* begin Input *
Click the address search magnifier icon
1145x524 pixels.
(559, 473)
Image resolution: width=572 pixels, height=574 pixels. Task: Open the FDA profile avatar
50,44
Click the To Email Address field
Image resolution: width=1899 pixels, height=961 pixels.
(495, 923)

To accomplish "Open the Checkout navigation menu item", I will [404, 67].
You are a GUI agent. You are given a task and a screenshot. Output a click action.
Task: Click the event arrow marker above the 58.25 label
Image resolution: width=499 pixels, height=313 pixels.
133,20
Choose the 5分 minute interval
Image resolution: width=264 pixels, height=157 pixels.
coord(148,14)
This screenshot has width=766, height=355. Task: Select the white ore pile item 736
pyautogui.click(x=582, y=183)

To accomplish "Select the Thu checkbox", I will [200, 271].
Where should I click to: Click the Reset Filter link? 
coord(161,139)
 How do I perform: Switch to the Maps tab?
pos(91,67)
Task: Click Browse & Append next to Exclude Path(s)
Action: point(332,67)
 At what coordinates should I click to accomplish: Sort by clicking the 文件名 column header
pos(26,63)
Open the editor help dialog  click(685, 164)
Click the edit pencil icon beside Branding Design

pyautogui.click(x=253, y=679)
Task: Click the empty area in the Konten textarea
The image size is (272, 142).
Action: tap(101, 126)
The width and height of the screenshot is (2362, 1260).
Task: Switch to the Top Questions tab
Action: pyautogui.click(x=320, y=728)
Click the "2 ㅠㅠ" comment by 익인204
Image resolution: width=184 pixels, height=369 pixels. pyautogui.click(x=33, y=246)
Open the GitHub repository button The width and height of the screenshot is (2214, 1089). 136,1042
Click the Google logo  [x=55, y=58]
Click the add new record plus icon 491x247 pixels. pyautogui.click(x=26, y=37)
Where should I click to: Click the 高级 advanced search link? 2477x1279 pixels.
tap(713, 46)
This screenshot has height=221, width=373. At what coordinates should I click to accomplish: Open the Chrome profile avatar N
* end Input *
What this task involves: Copy out the lines of the text beginning with the line that contains "Click the To Email Address field" and continuing through the line that contains "will [404, 67].", with no changes.

Task solution:
Click the To Email Address field
Image resolution: width=1899 pixels, height=961 pixels.
(495, 923)

To accomplish "Open the Checkout navigation menu item", I will [404, 67].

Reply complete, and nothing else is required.